EXERCISE REQUIREMENTS ▸ Your task is to copy the lines of the data below from the line holding "FAQ’s (403, 22)" through the line holding "Repairs & Spare Parts (530, 126)", inclusive, exactly and with nothing added.

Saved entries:

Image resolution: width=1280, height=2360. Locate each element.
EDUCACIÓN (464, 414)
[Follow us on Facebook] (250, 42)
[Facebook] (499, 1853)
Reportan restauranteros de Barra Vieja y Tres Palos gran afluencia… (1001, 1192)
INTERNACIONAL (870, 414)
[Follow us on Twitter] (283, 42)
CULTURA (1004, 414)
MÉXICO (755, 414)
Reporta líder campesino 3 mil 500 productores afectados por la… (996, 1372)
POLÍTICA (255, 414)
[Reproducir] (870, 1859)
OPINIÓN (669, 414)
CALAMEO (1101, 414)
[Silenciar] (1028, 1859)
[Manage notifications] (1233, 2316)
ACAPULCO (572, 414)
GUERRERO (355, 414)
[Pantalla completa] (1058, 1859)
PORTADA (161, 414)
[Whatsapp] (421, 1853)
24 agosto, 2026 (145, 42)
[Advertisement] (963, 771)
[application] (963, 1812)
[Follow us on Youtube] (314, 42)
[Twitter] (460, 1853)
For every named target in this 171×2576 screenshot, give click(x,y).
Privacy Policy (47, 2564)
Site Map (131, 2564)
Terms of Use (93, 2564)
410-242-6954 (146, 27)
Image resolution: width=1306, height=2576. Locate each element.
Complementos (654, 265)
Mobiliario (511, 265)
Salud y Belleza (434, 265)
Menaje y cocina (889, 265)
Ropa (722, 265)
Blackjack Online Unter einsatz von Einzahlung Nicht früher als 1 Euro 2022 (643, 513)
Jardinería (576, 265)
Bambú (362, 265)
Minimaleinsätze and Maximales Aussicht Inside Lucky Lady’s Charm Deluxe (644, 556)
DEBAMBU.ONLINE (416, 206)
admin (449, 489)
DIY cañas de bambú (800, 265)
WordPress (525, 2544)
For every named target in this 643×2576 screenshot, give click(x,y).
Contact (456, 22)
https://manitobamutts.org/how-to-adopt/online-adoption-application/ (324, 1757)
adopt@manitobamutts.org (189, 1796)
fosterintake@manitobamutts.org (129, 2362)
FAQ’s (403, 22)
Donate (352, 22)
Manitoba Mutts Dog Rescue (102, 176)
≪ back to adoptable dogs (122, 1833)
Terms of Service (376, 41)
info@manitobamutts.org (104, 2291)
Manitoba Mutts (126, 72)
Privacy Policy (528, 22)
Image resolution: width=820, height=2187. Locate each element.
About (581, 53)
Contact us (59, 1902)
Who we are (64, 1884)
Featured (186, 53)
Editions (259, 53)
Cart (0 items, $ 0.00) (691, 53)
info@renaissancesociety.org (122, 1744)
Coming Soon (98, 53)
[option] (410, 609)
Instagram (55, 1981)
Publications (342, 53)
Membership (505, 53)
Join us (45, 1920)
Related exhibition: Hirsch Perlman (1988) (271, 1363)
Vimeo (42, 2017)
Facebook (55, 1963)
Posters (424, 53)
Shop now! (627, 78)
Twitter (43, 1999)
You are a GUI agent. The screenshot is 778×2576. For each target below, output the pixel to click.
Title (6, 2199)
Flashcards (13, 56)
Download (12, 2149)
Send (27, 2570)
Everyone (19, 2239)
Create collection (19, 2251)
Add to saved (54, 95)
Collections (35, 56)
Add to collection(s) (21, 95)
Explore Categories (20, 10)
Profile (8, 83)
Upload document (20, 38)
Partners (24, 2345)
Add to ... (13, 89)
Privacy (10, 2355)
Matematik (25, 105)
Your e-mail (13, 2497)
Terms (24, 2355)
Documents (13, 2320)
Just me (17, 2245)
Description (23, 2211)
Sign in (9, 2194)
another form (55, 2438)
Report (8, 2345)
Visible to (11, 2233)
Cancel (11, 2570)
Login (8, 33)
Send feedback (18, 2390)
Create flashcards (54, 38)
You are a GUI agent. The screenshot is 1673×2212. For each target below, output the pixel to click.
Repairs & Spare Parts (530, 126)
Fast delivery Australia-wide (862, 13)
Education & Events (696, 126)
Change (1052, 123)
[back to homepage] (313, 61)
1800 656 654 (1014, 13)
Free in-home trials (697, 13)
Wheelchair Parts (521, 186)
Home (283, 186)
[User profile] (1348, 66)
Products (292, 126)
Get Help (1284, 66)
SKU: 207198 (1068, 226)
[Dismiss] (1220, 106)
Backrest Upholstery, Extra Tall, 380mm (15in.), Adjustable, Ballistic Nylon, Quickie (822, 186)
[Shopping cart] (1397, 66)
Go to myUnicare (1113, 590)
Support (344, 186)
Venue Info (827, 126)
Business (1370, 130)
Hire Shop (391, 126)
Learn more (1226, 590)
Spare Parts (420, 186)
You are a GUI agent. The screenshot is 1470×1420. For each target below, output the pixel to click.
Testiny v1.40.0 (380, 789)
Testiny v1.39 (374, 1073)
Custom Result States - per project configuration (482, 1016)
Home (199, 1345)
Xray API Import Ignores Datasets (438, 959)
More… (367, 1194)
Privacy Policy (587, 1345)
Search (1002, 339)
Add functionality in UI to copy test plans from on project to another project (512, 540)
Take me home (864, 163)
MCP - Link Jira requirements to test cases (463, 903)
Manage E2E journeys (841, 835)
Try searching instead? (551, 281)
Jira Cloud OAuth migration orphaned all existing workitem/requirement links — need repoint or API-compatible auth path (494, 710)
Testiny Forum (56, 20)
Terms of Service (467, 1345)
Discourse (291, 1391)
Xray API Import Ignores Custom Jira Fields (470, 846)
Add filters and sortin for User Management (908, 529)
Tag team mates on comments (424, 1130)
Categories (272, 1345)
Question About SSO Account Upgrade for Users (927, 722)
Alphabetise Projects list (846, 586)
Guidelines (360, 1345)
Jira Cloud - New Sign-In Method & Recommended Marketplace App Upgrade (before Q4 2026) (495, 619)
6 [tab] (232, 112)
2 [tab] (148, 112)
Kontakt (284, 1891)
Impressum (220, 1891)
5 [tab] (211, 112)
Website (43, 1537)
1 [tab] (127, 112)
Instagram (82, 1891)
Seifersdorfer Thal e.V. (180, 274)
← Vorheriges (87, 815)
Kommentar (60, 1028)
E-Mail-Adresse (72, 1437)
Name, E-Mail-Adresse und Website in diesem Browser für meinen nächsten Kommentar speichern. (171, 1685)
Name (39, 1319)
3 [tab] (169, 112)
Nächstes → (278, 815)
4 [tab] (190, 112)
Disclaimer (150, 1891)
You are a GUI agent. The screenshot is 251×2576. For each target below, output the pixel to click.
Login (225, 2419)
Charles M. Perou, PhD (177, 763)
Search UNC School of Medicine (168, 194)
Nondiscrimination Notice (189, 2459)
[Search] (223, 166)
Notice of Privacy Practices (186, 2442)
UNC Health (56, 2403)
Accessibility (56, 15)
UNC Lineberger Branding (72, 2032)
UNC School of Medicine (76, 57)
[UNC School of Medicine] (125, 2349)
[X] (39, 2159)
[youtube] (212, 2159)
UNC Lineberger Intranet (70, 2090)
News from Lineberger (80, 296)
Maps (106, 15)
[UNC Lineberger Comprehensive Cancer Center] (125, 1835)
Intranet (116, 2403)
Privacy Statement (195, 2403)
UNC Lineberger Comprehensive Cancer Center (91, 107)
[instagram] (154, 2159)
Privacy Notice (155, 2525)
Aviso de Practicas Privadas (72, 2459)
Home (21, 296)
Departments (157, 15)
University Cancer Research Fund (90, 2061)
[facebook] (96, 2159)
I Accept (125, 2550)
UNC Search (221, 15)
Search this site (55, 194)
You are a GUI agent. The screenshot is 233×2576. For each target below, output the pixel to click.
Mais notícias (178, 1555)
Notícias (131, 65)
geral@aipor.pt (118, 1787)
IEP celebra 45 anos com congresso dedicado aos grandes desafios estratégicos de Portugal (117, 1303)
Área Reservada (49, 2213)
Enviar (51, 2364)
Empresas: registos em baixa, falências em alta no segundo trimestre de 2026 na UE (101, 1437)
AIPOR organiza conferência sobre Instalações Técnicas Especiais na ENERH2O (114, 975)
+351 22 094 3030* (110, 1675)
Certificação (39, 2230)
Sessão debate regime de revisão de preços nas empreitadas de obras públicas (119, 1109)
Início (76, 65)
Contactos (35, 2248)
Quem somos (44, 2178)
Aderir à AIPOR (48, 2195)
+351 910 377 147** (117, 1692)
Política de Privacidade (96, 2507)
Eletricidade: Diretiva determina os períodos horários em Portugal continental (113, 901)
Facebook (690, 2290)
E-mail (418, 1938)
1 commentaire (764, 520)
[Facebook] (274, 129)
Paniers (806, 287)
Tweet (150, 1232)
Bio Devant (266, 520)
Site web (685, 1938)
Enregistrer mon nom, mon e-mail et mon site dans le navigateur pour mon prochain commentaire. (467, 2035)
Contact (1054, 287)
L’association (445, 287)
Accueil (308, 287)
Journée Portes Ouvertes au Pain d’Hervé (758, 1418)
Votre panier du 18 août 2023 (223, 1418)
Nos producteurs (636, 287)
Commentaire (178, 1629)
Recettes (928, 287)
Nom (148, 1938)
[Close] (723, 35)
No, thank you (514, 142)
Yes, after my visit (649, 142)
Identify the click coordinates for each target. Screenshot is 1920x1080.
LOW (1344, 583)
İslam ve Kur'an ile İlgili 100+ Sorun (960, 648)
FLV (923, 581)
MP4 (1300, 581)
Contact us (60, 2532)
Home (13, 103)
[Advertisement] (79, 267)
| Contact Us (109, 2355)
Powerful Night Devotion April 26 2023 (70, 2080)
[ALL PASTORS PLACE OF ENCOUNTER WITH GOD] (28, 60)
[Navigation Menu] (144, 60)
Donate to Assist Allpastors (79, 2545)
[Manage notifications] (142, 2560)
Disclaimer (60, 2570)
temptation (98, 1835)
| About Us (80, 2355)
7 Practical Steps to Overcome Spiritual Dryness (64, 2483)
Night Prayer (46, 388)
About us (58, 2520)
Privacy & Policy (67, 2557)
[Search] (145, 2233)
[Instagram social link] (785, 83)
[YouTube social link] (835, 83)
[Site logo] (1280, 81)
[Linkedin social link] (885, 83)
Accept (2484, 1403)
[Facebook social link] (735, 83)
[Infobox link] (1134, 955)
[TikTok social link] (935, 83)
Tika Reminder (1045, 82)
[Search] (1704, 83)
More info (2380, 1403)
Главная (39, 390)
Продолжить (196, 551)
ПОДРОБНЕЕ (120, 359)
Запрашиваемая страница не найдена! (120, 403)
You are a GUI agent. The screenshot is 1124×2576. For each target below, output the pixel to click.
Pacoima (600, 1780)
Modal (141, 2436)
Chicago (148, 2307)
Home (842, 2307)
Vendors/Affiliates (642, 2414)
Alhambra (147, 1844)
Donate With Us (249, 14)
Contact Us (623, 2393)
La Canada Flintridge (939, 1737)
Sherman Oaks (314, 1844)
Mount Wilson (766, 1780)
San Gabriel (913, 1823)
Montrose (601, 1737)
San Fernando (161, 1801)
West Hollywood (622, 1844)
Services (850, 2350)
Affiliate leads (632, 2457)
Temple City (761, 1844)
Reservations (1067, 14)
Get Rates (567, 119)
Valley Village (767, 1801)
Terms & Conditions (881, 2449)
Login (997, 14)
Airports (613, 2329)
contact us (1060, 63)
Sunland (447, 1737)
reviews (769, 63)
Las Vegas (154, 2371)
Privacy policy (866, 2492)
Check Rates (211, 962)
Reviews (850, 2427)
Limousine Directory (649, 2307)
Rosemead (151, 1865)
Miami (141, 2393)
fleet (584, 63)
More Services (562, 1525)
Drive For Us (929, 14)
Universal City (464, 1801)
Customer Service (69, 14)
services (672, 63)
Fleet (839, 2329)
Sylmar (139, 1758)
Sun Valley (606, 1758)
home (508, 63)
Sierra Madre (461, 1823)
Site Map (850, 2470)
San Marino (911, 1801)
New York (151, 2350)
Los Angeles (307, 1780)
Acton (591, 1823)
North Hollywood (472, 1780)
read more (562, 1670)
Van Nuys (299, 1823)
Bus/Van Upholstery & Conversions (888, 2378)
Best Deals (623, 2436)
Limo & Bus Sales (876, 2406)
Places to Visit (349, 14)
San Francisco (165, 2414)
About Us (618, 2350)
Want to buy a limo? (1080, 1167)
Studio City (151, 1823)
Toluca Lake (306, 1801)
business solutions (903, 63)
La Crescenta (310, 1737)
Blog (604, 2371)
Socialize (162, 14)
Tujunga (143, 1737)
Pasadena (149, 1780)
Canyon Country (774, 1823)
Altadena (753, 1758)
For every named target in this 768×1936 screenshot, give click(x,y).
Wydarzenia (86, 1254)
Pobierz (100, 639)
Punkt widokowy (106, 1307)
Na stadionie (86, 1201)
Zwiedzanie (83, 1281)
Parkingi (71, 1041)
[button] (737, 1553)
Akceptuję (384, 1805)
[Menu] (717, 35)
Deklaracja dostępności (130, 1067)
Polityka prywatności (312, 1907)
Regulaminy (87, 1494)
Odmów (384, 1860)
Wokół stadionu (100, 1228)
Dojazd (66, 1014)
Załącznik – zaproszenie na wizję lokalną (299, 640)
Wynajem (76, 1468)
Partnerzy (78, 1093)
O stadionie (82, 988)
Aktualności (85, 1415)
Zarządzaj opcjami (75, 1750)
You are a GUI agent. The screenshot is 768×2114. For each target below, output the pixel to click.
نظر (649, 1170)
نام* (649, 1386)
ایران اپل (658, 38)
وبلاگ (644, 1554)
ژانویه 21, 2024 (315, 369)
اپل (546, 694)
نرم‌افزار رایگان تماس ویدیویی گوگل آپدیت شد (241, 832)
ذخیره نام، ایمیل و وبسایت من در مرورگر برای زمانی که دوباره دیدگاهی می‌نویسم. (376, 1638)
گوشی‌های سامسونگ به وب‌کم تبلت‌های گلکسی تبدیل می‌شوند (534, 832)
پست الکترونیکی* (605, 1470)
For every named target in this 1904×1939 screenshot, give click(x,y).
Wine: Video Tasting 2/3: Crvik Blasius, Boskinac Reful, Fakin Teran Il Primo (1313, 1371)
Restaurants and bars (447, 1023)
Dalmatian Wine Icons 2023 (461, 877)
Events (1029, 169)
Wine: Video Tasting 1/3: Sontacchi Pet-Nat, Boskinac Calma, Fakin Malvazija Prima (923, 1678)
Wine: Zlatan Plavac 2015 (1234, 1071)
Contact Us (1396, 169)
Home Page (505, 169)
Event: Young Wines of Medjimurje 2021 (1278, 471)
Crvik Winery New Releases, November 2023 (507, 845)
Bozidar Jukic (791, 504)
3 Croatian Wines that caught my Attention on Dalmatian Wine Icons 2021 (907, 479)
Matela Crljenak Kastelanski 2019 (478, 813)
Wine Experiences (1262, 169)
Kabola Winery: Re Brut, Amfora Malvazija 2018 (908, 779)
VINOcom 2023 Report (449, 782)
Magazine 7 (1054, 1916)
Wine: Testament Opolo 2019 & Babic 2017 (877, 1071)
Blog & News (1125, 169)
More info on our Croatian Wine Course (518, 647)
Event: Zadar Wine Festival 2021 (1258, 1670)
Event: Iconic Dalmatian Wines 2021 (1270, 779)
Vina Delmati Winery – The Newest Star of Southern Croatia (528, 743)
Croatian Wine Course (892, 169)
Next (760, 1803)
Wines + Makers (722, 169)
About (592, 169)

EXERCISE ANSWER ▸
FAQ’s (403, 22)
Donate (352, 22)
Manitoba Mutts Dog Rescue (102, 176)
≪ back to adoptable dogs (122, 1833)
Terms of Service (376, 41)
info@manitobamutts.org (104, 2291)
Manitoba Mutts (126, 72)
Privacy Policy (528, 22)
Image resolution: width=820, height=2187. Locate each element.
About (581, 53)
Contact us (59, 1902)
Who we are (64, 1884)
Featured (186, 53)
Editions (259, 53)
Cart (0 items, $ 0.00) (691, 53)
info@renaissancesociety.org (122, 1744)
Coming Soon (98, 53)
[option] (410, 609)
Instagram (55, 1981)
Publications (342, 53)
Membership (505, 53)
Join us (45, 1920)
Related exhibition: Hirsch Perlman (1988) (271, 1363)
Vimeo (42, 2017)
Facebook (55, 1963)
Posters (424, 53)
Shop now! (627, 78)
Twitter (43, 1999)
You are a GUI agent. The screenshot is 778×2576. For each target below, output the pixel to click.
Title (6, 2199)
Flashcards (13, 56)
Download (12, 2149)
Send (27, 2570)
Everyone (19, 2239)
Create collection (19, 2251)
Add to saved (54, 95)
Collections (35, 56)
Add to collection(s) (21, 95)
Explore Categories (20, 10)
Profile (8, 83)
Upload document (20, 38)
Partners (24, 2345)
Add to ... (13, 89)
Privacy (10, 2355)
Matematik (25, 105)
Your e-mail (13, 2497)
Terms (24, 2355)
Documents (13, 2320)
Just me (17, 2245)
Description (23, 2211)
Sign in (9, 2194)
another form (55, 2438)
Report (8, 2345)
Visible to (11, 2233)
Cancel (11, 2570)
Login (8, 33)
Send feedback (18, 2390)
Create flashcards (54, 38)
You are a GUI agent. The screenshot is 1673×2212. For each target below, output the pixel to click.
Repairs & Spare Parts (530, 126)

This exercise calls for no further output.